半導体装備を作るASMLの今年第3四半期の受注量が市場の見通しを大きく下回ったことが分かった。「危機」を宣言したサムスン電子と米国のインテルが緊縮に転じたうえに、半導体景気の人工知能(AI)依存度も深化した影響と解説される。
オランダのASMLは15日(現地時間)、今年第3四半期(7~9月)に売上高74億7千万ユーロ(約1.2兆円)、営業利益24億4千万ユーロを記録したと発表した。それぞれ直前四半期より20%、33%増えた。71億ユーロ水準だった各証券会社の売上見通しも小幅に上回った。ASMLは半導体製造に必須の露光装備を作る企業だ。その中でも先端半導体を作るのに使われる極紫外線(EUV)露光装備は独占生産している。

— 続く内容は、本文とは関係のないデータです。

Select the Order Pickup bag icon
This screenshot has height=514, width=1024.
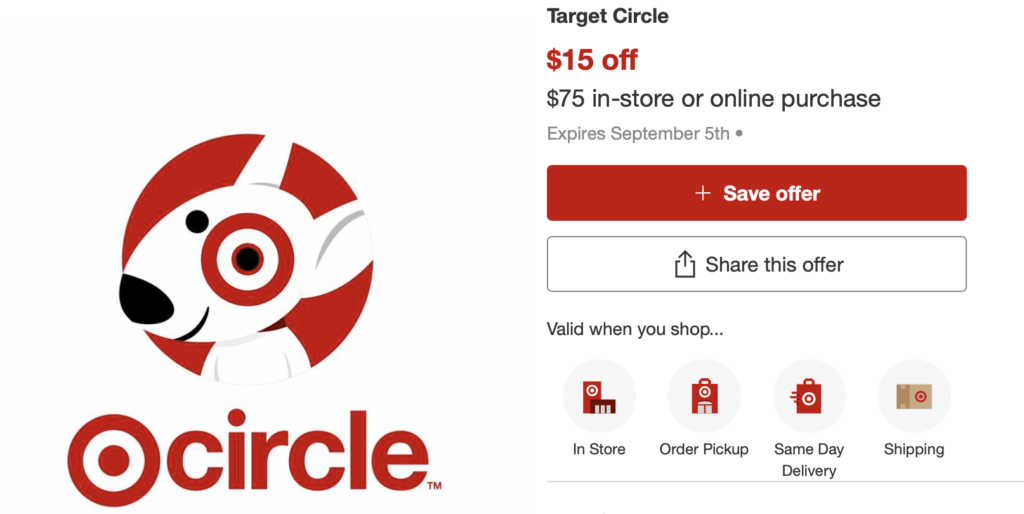(x=704, y=396)
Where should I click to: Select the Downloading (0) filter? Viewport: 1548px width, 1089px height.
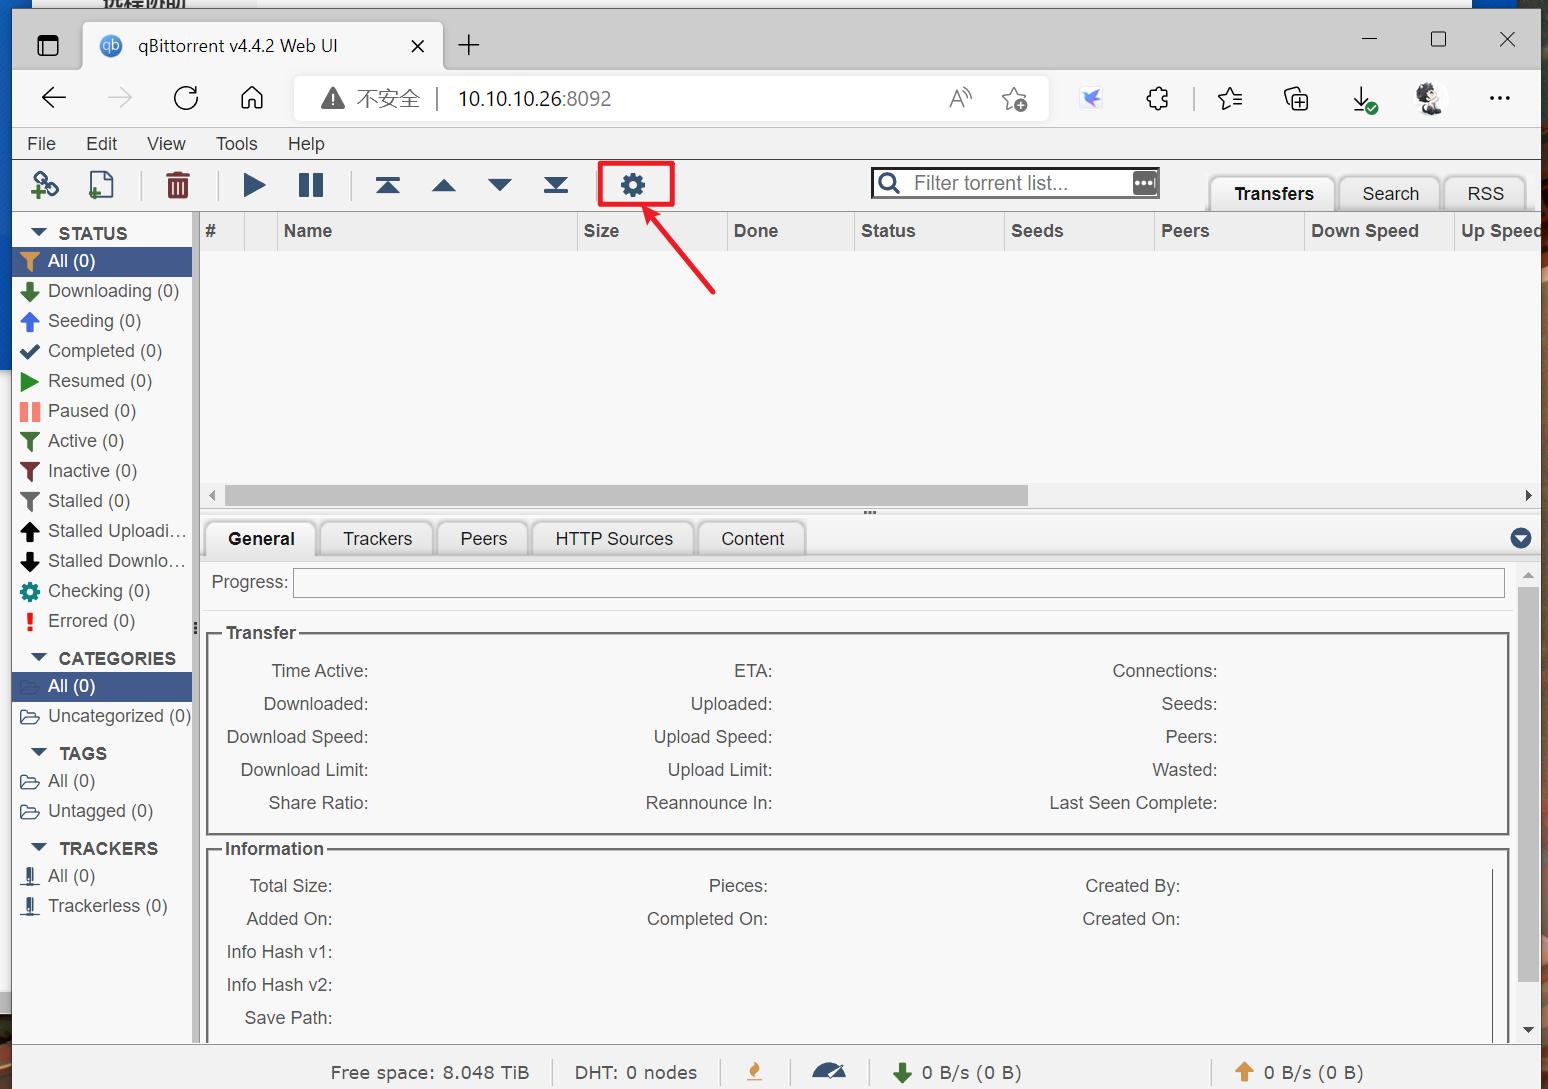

問題は、ASMLの今後の実績を予想する受注量が市場の期待値に及ばなかった点だ。同社の第3四半期の受注規模は26億3千万ユーロで、直前四半期の半分の水準だ。40~60億ユーロとみていた証券会社らの見込みとも差が大きかった。これにより、ASMLは来年の売上見通しも300~400億ユーロから300~350億ユーロに下方修正した。
これにはまずサムスン電子とインテルのファウンドリ(半導体受託生産)事業の苦戦が影響を及ぼしたと推定される。今年、インテルは次世代の開口数の高い(high-NA)極紫外線装備2台を業界で初めて導入し、ASMLの主要顧客に浮上したが、最近は相次ぐ赤字で構造調整に入った状況だ。サムスン電子も第3四半期の実績が後退し、経営陣が自ら「危機」に言及したところだ。ASMLは「一部のファウンドリ顧客の場合、新しい工程を増やす速度が鈍化し、それが露光装備の需要の遅延につながっている」と説明した。
スマートフォンとコンピューター(PC)の寒風も受注量を引き下げた原因として指摘された。例えば、メモリー半導体の場合、AIに必要な高帯域幅メモリー(HBM)と第5世代DRAM(DDR5)に向けた需要は依然として多いが、一般電子製品に使われる汎用メモリーの需要は低調だということだ。ASMLは「AIの強固な実績は続いており、今後も上昇余力がかなりあるとみる」として「他の市場の回復は予想したより遅い状況」と話した。
半導体景気をめぐる悪材料が再確認された余波で、ASMLをはじめ韓国国内の半導体株も揺らいだ。サムスン電子は16日、有価証券市場で前日より2.5%下落した5万9500ウォンで取引を終えた。SKハイニックスも2.2%下落した。